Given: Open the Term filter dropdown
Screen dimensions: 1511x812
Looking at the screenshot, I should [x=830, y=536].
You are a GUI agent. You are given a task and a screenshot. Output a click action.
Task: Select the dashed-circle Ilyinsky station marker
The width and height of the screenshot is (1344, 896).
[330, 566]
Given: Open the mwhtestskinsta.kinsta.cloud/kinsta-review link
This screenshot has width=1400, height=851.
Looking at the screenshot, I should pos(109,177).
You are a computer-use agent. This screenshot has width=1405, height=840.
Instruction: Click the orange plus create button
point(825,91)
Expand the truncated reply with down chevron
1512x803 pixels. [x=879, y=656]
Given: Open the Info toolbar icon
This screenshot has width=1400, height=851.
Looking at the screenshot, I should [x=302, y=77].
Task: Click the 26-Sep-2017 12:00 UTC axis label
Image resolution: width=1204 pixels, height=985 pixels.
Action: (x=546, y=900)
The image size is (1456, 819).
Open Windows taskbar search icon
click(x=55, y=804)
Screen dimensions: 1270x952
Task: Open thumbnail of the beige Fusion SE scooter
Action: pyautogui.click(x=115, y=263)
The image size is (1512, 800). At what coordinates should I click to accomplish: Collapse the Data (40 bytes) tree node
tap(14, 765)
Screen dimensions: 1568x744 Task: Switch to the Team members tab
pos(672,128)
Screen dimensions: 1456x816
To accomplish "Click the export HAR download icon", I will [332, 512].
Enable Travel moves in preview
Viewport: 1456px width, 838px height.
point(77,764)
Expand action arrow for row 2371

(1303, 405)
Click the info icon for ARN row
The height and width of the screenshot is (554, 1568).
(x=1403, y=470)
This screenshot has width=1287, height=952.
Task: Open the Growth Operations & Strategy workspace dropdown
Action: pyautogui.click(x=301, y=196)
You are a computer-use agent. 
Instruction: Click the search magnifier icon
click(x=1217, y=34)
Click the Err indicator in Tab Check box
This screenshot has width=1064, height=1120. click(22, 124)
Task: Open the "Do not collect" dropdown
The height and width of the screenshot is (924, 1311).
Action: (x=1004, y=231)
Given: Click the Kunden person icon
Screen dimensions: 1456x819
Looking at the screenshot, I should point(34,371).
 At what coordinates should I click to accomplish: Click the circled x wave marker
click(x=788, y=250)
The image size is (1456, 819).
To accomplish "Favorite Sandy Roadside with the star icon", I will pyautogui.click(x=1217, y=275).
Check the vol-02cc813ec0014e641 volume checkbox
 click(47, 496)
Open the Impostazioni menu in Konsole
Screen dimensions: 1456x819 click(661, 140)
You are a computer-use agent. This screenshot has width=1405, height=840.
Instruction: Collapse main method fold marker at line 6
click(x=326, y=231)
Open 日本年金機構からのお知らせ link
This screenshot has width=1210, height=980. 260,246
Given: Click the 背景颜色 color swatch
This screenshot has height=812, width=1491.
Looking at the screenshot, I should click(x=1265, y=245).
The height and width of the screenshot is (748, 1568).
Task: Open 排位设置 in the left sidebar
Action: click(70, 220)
= = = = = = =
Exercise instructions:
The entries above are to be restated word for word.

Solution for this task:
Given: Open the Term filter dropdown
Screen dimensions: 1511x812
Looking at the screenshot, I should [x=830, y=536].
You are a GUI agent. You are given a task and a screenshot. Output a click action.
Task: Select the dashed-circle Ilyinsky station marker
The width and height of the screenshot is (1344, 896).
[330, 566]
Given: Open the mwhtestskinsta.kinsta.cloud/kinsta-review link
This screenshot has width=1400, height=851.
Looking at the screenshot, I should pos(109,177).
You are a computer-use agent. This screenshot has width=1405, height=840.
Instruction: Click the orange plus create button
point(825,91)
Expand the truncated reply with down chevron
1512x803 pixels. [x=879, y=656]
Given: Open the Info toolbar icon
This screenshot has width=1400, height=851.
Looking at the screenshot, I should [x=302, y=77].
Task: Click the 26-Sep-2017 12:00 UTC axis label
Image resolution: width=1204 pixels, height=985 pixels.
Action: (x=546, y=900)
The image size is (1456, 819).
Open Windows taskbar search icon
click(x=55, y=804)
Screen dimensions: 1270x952
Task: Open thumbnail of the beige Fusion SE scooter
Action: pyautogui.click(x=115, y=263)
The image size is (1512, 800). At what coordinates should I click to accomplish: Collapse the Data (40 bytes) tree node
tap(14, 765)
Screen dimensions: 1568x744 Task: Switch to the Team members tab
pos(672,128)
Screen dimensions: 1456x816
To accomplish "Click the export HAR download icon", I will [332, 512].
Enable Travel moves in preview
Viewport: 1456px width, 838px height.
point(77,764)
Expand action arrow for row 2371

(1303, 405)
Click the info icon for ARN row
The height and width of the screenshot is (554, 1568).
(x=1403, y=470)
This screenshot has width=1287, height=952.
Task: Open the Growth Operations & Strategy workspace dropdown
Action: pyautogui.click(x=301, y=196)
You are a computer-use agent. 
Instruction: Click the search magnifier icon
click(x=1217, y=34)
Click the Err indicator in Tab Check box
This screenshot has width=1064, height=1120. click(22, 124)
Task: Open the "Do not collect" dropdown
The height and width of the screenshot is (924, 1311).
Action: (x=1004, y=231)
Given: Click the Kunden person icon
Screen dimensions: 1456x819
Looking at the screenshot, I should point(34,371).
 At what coordinates should I click to accomplish: Click the circled x wave marker
click(x=788, y=250)
The image size is (1456, 819).
To accomplish "Favorite Sandy Roadside with the star icon", I will pyautogui.click(x=1217, y=275).
Check the vol-02cc813ec0014e641 volume checkbox
 click(47, 496)
Open the Impostazioni menu in Konsole
Screen dimensions: 1456x819 click(661, 140)
You are a computer-use agent. This screenshot has width=1405, height=840.
Instruction: Collapse main method fold marker at line 6
click(x=326, y=231)
Open 日本年金機構からのお知らせ link
This screenshot has width=1210, height=980. 260,246
Given: Click the 背景颜色 color swatch
This screenshot has height=812, width=1491.
Looking at the screenshot, I should click(x=1265, y=245).
The height and width of the screenshot is (748, 1568).
Task: Open 排位设置 in the left sidebar
Action: click(70, 220)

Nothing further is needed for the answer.